The government has increased the number of Arid and Semi-Arid areas (ASAL) from the current 23 to 29 to enable more counties benefit from the ASAL programs.
The increase follows a recommendation by the National Drought Management Authority (NMDA) that more counties be brought in the bracket of counties covered by the newly created State Department of Arid and Semi-Arid lands.
Devolution Cabinet Secretary Eugene Wamwala said the ASAL counties required proper planning for acceleration of development in such areas as is the case with the rest of the country adding that the move will help spur investments that will address and connect to a potential 100 million consumers from neighboring countries and those at the horn of Africa.
He further said that ASAL counties had the potential of 24 million acres for livestock production and a further 9 million acres for crop production under irrigation which he added if well managed could become the next frontier for business in the country.
“This area has witnessed major discoveries of rare earth minerals which if properly utilized have the potential of accelerating our shared prosperity,” he said.

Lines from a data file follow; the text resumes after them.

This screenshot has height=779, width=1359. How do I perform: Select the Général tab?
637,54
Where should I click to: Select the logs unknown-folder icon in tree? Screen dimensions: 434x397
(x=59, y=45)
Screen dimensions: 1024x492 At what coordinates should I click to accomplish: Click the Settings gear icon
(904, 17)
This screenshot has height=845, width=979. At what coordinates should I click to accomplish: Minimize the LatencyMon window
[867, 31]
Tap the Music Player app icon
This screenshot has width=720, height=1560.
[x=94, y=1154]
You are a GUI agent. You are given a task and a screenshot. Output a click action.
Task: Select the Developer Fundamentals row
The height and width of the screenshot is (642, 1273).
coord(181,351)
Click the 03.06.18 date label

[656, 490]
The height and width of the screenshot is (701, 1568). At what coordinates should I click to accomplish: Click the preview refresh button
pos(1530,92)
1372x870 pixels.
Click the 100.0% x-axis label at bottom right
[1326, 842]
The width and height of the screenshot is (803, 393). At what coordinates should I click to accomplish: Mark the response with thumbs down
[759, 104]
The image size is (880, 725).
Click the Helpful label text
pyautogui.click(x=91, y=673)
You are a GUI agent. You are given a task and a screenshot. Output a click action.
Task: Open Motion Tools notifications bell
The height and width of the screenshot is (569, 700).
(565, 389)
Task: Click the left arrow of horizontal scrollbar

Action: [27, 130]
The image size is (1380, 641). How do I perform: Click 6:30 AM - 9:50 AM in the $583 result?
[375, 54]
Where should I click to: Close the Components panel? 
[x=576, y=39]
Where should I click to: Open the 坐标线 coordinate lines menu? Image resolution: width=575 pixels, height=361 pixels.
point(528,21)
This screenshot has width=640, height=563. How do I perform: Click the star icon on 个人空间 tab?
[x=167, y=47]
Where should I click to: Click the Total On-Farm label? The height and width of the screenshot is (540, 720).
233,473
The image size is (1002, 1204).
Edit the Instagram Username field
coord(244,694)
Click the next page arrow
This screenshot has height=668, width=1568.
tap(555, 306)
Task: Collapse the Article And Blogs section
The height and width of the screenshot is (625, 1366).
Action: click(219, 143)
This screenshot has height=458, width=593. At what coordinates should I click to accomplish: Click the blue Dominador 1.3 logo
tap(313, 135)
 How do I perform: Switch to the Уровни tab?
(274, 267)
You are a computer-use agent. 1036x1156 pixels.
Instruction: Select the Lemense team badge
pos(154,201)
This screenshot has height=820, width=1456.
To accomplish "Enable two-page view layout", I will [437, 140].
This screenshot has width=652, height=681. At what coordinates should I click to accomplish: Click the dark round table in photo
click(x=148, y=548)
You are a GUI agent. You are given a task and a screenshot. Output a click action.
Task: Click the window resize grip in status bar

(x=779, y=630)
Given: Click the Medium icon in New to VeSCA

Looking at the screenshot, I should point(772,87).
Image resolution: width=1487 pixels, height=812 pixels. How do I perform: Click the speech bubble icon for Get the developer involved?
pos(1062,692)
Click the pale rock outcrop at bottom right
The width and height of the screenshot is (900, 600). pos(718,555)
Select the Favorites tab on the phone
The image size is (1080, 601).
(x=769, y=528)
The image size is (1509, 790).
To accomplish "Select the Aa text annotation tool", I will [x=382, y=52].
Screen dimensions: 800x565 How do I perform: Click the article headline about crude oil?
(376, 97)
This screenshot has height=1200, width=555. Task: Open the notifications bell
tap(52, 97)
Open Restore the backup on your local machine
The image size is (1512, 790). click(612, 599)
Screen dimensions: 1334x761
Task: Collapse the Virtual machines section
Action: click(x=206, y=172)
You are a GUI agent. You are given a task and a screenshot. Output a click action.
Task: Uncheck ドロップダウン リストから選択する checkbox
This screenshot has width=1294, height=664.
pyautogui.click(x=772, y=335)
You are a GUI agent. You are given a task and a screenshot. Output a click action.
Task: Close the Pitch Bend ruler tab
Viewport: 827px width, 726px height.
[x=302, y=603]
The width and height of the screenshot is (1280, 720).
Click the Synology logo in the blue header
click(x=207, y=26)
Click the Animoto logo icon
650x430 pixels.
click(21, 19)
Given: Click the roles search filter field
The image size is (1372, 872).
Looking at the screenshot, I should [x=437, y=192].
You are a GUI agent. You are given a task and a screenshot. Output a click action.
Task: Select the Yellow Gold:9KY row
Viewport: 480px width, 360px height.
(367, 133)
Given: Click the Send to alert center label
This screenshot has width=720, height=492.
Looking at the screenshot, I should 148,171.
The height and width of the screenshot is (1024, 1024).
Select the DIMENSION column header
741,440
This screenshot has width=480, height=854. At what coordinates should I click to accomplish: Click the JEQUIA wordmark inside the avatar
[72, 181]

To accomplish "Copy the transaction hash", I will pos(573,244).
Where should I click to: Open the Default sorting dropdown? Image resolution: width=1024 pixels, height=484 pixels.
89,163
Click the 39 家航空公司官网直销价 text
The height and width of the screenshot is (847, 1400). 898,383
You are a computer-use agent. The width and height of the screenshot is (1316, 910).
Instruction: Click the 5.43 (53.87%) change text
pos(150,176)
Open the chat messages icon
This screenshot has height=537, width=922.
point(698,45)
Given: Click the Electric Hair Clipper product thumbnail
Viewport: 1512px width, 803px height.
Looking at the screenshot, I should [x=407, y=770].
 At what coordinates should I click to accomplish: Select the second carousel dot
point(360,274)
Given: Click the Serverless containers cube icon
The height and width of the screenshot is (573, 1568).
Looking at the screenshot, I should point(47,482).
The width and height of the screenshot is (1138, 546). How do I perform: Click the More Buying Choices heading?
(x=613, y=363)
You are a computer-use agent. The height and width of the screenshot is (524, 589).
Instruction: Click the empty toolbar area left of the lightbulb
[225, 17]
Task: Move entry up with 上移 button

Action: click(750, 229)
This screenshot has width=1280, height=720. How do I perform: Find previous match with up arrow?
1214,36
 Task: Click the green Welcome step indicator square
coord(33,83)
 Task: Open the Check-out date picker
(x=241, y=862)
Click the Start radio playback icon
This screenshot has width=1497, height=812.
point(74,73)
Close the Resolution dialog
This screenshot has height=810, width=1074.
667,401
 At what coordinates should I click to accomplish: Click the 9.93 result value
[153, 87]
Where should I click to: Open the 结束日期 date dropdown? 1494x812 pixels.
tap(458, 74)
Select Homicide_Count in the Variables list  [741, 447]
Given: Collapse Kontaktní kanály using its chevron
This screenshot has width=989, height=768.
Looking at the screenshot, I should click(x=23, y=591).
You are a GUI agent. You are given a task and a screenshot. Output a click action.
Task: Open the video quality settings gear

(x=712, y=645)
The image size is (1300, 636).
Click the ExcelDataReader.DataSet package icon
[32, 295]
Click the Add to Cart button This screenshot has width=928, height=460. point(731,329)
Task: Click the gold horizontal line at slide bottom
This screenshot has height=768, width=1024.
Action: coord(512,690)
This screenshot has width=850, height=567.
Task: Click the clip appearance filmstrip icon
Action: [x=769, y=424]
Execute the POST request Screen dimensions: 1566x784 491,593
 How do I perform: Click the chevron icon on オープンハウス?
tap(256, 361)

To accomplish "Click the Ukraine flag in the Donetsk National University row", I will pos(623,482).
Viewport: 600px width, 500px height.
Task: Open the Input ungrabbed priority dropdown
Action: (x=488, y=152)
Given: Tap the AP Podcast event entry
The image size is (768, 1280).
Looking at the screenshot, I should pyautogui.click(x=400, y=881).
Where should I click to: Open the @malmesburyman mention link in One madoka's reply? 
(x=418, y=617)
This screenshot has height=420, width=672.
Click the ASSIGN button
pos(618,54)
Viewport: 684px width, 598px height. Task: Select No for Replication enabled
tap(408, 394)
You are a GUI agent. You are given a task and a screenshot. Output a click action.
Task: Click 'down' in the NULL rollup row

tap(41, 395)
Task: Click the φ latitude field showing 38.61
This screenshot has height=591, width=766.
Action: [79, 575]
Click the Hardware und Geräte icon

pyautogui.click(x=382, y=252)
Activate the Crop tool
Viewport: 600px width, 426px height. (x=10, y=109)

Wamalwa who spoke in Naivasha during the official opening of a five day retreat for the development of a strategic plan for the department of ASAL areas said the plan will help address part of the historical injustices afflicting some areas and will also help the government put in place measures towards developing the regions.
Part of ASAL agenda, the CS said, was to ensure the counties were food sufficient as opposed to the regular distribution of relief food and pointed to the Galana Kulalu project as a good example towards self-food reliance.
The ministry PS Micah Powon said the department was determined to ensure more innovative approaches and interventions were applied to ensure inequalities faced by parts of the country over the years are addressed and also ensure the interventions are in line with the Big Four agenda that the government will be pursuing in the next five years.”
Meanwhile, the CS has reiterated government’s commitment to supporting devolution saying all necessary measures are in place to ensure services at the counties do not stall.
Speaking on the sidelines of a workshop for senior government officers’ Wamalwa appealed to governors to be patient as the government disburses funds to the counties.
While admitting the delay had affected operations in counties, the CS said the government was working round the clock to ensure the funds are disbursed as soon as possible. Wamalwa said the delay was occasioned by a prolonged electioneering season that he says almost crippled critical services from government.
Wamalwa’s sentiments comes a day after governors decried delay in release of county funds by the government saying all county operations had been crippled.
Wamalwa said the government had so far sent over one trillion shillings to counties since the advent of the new constitution an indication of government’s pledge towards devolved units.